All of the data that follows is to be printed exactly, without pictures.

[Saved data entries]
═══
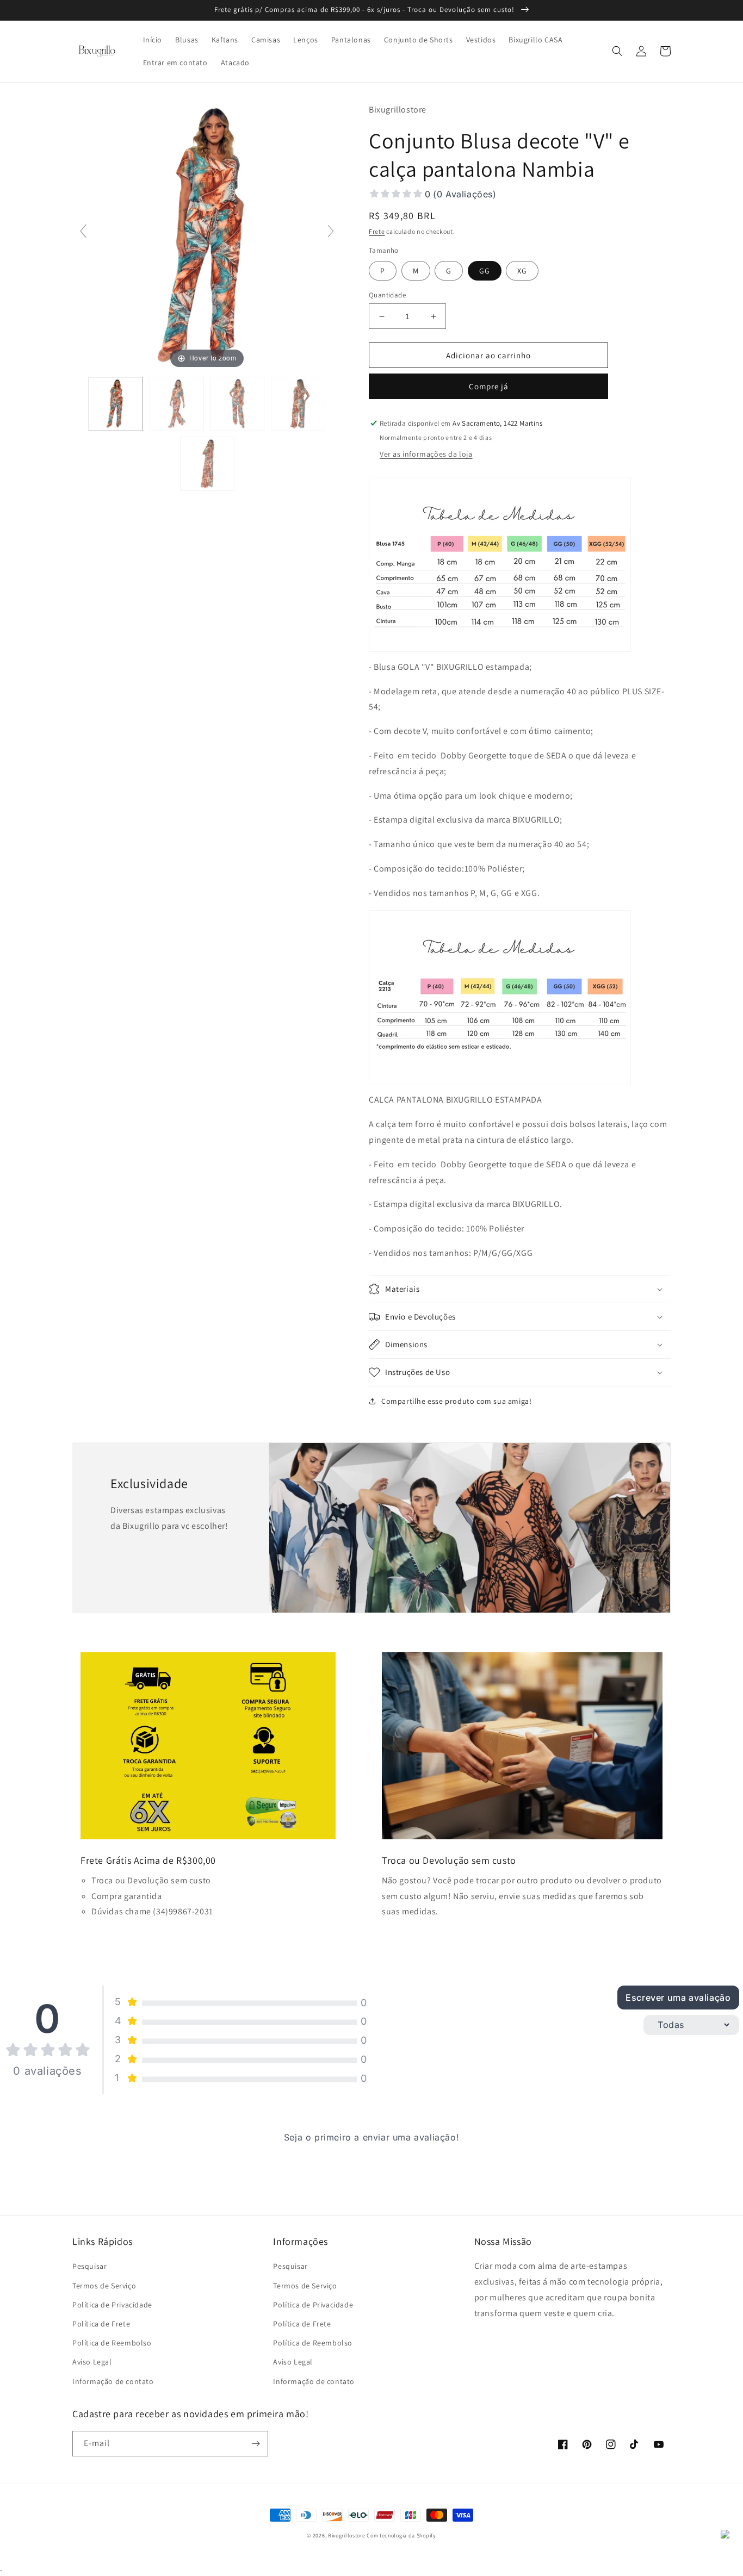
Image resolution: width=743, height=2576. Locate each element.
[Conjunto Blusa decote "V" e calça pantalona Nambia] (116, 404)
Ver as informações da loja (426, 454)
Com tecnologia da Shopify (401, 2535)
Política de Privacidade (112, 2305)
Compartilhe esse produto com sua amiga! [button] (456, 1401)
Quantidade (387, 295)
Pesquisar (89, 2266)
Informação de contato (113, 2381)
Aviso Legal (92, 2362)
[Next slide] (331, 231)
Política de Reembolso (112, 2343)
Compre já (489, 386)
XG (522, 271)
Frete (377, 231)
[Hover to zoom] (207, 235)
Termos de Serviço (104, 2286)
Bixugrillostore (347, 2535)
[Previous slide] (83, 231)
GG (484, 271)
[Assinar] (256, 2443)
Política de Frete (101, 2324)
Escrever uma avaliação (678, 1997)
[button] (617, 51)
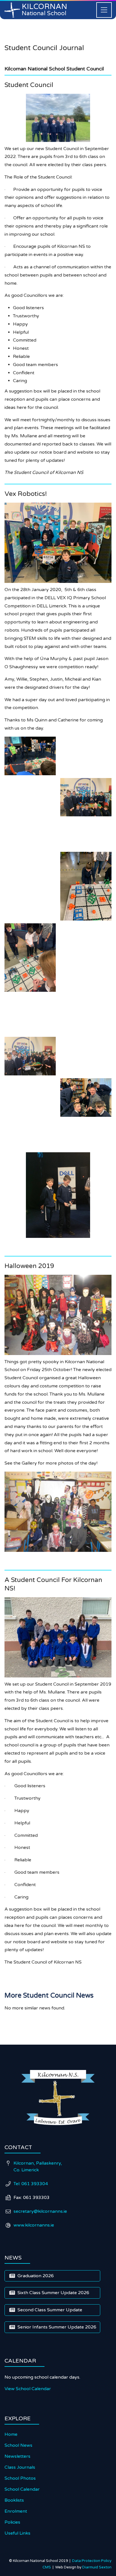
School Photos (20, 2478)
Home (11, 2434)
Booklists (14, 2500)
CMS (48, 2567)
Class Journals (20, 2467)
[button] (104, 10)
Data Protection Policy (91, 2561)
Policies (12, 2522)
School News (18, 2445)
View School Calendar (28, 2389)
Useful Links (17, 2533)
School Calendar (22, 2489)
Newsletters (17, 2456)
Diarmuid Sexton (96, 2567)
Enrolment (16, 2511)
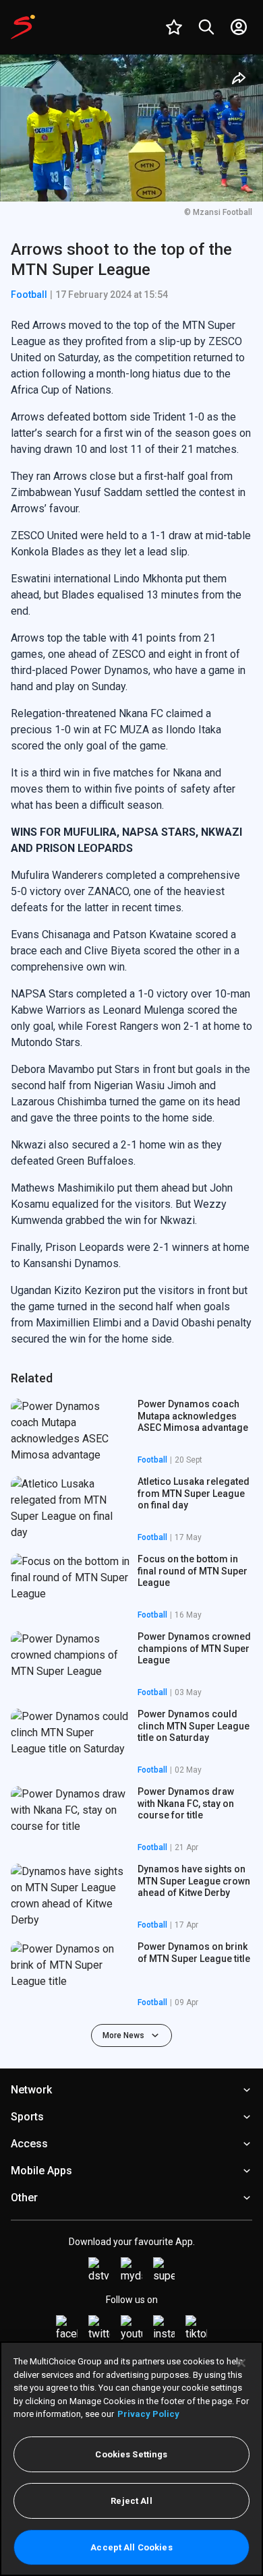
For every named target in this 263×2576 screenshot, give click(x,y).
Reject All (131, 2501)
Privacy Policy (148, 2414)
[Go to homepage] (23, 27)
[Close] (241, 2363)
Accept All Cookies (131, 2547)
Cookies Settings (131, 2454)
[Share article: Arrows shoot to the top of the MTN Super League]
═══
- Answer box:
Image resolution: width=743, height=2576. Locate each element.
[Conjunto Blusa decote "V" e calça pantalona Nambia] (116, 404)
Ver as informações da loja (426, 454)
Com tecnologia da Shopify (401, 2535)
Política de Privacidade (112, 2305)
Compartilhe esse produto com sua amiga! [button] (456, 1401)
Quantidade (387, 295)
Pesquisar (89, 2266)
Informação de contato (113, 2381)
Aviso Legal (92, 2362)
[Next slide] (331, 231)
Política de Reembolso (112, 2343)
Compre já (489, 386)
XG (522, 271)
Frete (377, 231)
[Hover to zoom] (207, 235)
Termos de Serviço (104, 2286)
Bixugrillostore (347, 2535)
[Previous slide] (83, 231)
GG (484, 271)
[Assinar] (256, 2443)
Política de Frete (101, 2324)
Escrever uma avaliação (678, 1997)
[button] (617, 51)
School Photos (20, 2478)
Home (11, 2434)
Booklists (14, 2500)
CMS (48, 2567)
Class Journals (20, 2467)
[button] (104, 10)
Data Protection Policy (91, 2561)
Policies (12, 2522)
School News (18, 2445)
View School Calendar (28, 2389)
Useful Links (17, 2533)
School Calendar (22, 2489)
Newsletters (17, 2456)
Diarmuid Sexton (96, 2567)
Enrolment (16, 2511)
For every named target in this 263×2576 screenshot, give click(x,y).
Reject All (131, 2501)
Privacy Policy (148, 2414)
[Go to homepage] (23, 27)
[Close] (241, 2363)
Accept All Cookies (131, 2547)
Cookies Settings (131, 2454)
[Share article: Arrows shoot to the top of the MTN Super League]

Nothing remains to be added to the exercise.